First of all, I read this book along while listening to the live improvisational reading, available on Bandcamp here. I think it’s absolutely possible to enjoy this collection without it — there are a few poems in the book that weren’t in the reading — but Harmony Holiday’s low, steady reading and the improvisational jazz accompaniment enhanced the experience for me. (There’s also a soundtrack for it on Spotify here.)
A Jazz Funeral For Uncle Tom takes work to read. It seemed sparse at first: 60 pages, many of them fragments pasted as if in a scrapbook next to photos of grinning lips, a hand holding a knife, someone fixing their hair. But the poems themselves are dripping with images, with winding, wending sentences that pivot on certain words to twirl around fear, love, hate, and loss. Holiday wheels from Jim Crow to Justin Bieber, drawing from centuries of Black experience for her lyric and prose fragments.
The character Uncle Tom is most vividly seen in those fragments, where a voice speaks to him in short exchanges that range from concrete to surreal. But the Uncle Tom that has roamed Black America for centuries is given new life in interrogations of modern consumerism, of the consumption of Black bodies that hunger to be eaten whole. Holiday digs into toxic masculinity, too — Uncle Tom (the character) earned his freedom from slavery “dancing as a stripper for his white slave mistresses,” and as a freeman continues to serve white women while beating his Black wife. Uncle Tom (the concept) offers himself and a microphone to be swallowed by eager milky mouths, only to go home and tear apart a woman who loves him.
Through it all, Harmony Holiday plays with language by, among other things, code-switching within her work: “so much time wasted trying to prove that hell exists it’d be faster if you’d just up and go there with yo eclectic taste having nirvana meets sade loving ass”. Seeing such a close approximation of the way I speak — jazz references and poetic turns of phrase included — was both a shock and a delight.
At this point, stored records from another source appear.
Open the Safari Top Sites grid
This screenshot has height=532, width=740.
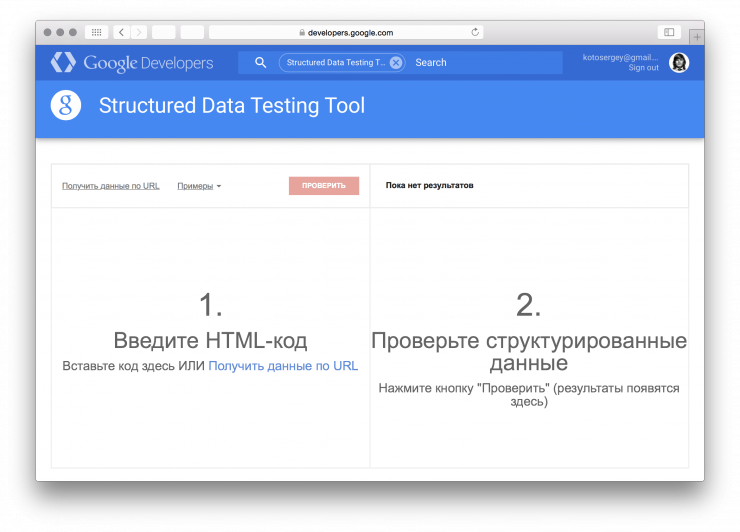97,32
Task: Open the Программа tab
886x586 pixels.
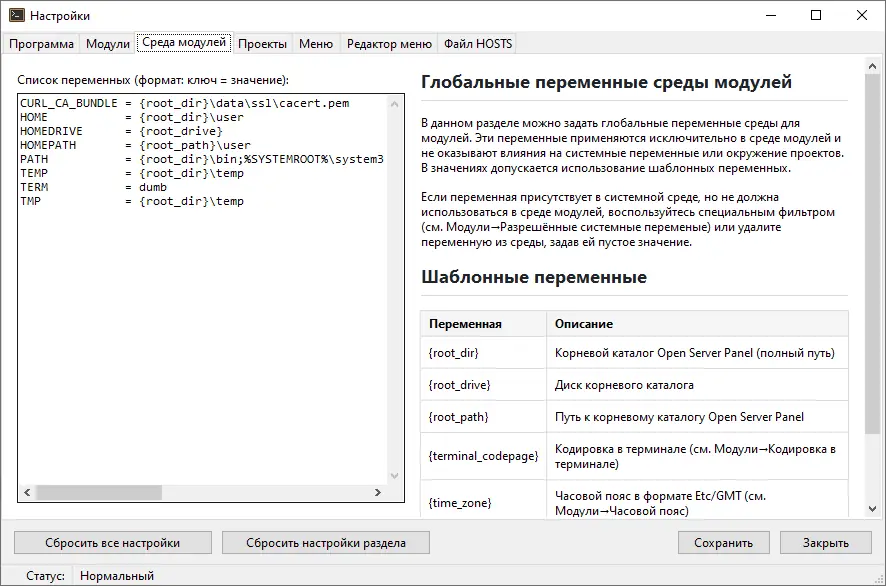Action: (42, 44)
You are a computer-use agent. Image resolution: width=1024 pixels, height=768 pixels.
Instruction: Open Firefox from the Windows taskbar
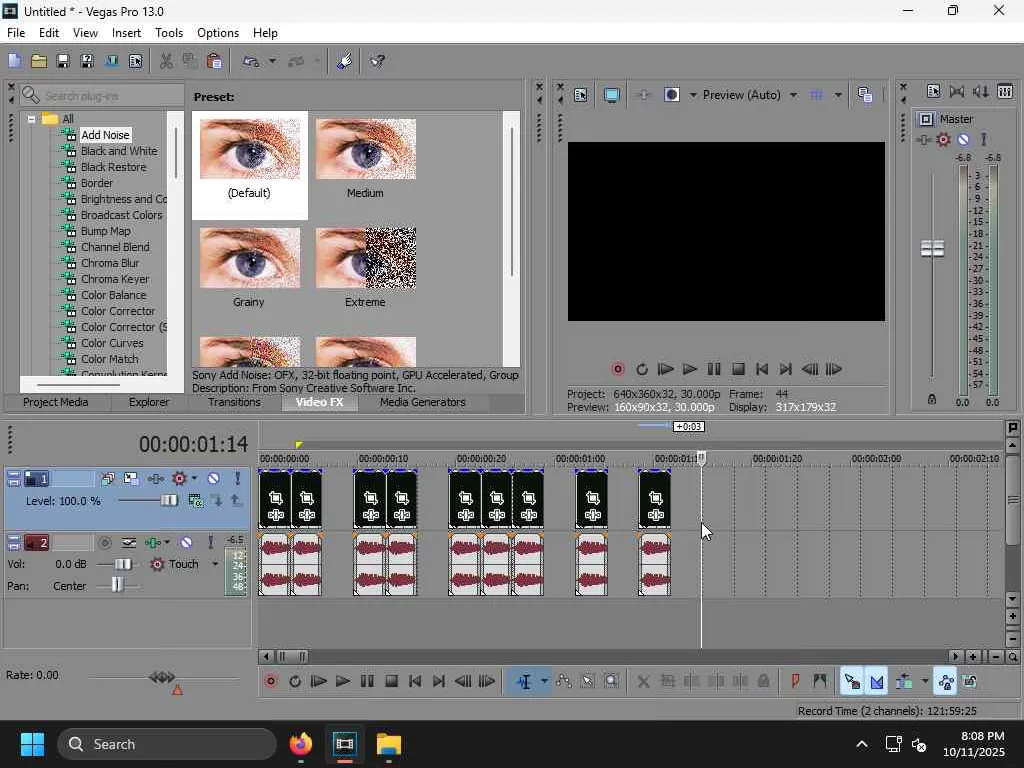(x=300, y=744)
Holiday paints elaborate images of front porches and church pews with nuance and grace, her voice shining through to highlight not only her experience, but those of so many Black women today.
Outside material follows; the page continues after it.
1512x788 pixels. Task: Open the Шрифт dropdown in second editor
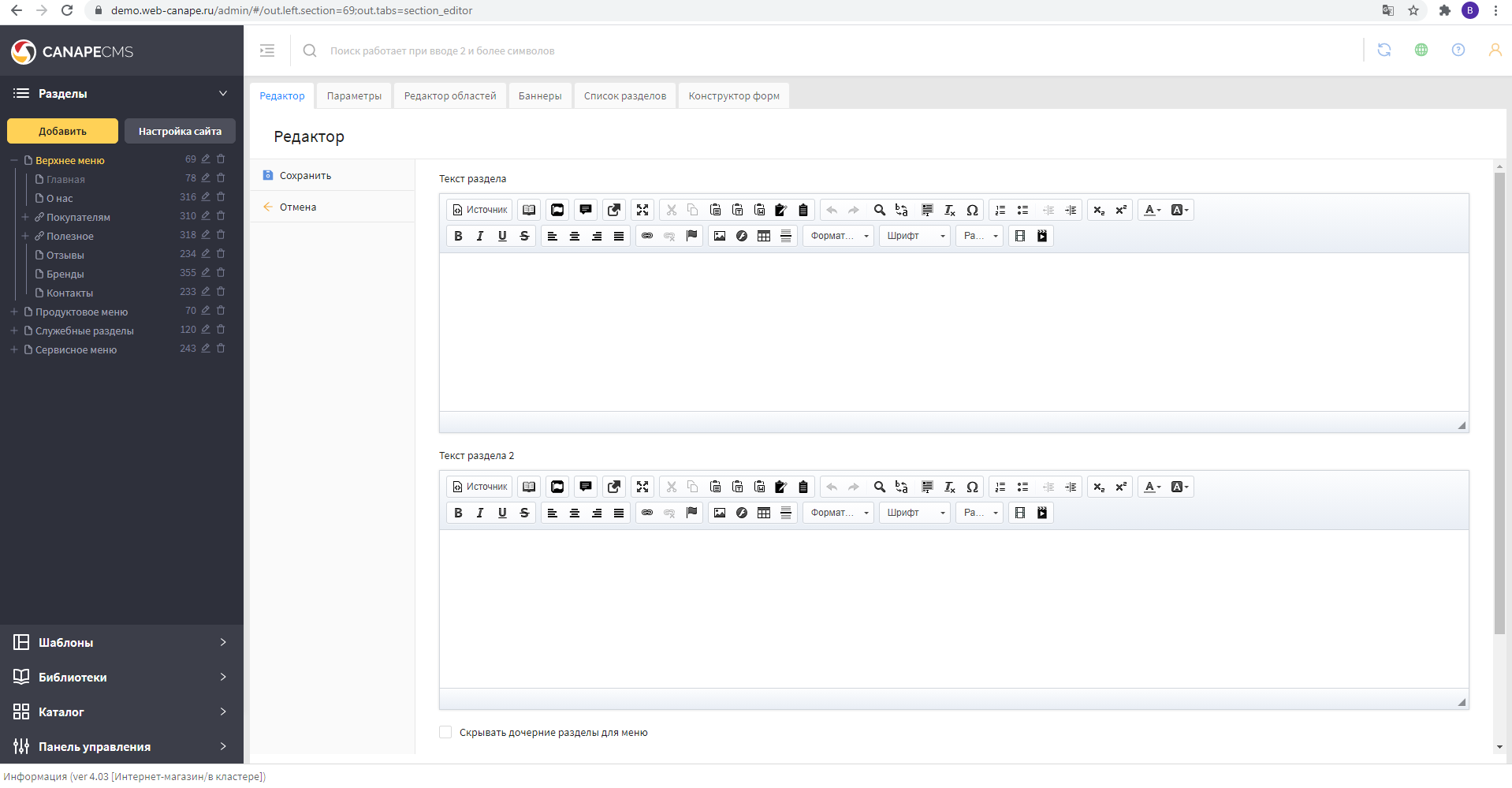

A Jazz Funeral For Uncle Tom is still not entirely accessible to me, however. There are references to historical events, to musicians, to people and places I have never heard of before. But the allure of Harmony Holiday’s intricate prose and poetry has me hungry for a deeper understanding that I fully intend to gain. This is certainly not a book for everyone: if you do not have the patience for this dense, at times obscure, poetry, maybe this is not a good fit for you. But if you’re into jazz, Black womanhood, and lines that go for the throat like “In what season do we decide that being eaten is a better fate than being craved,” then I think it’s time you read this book.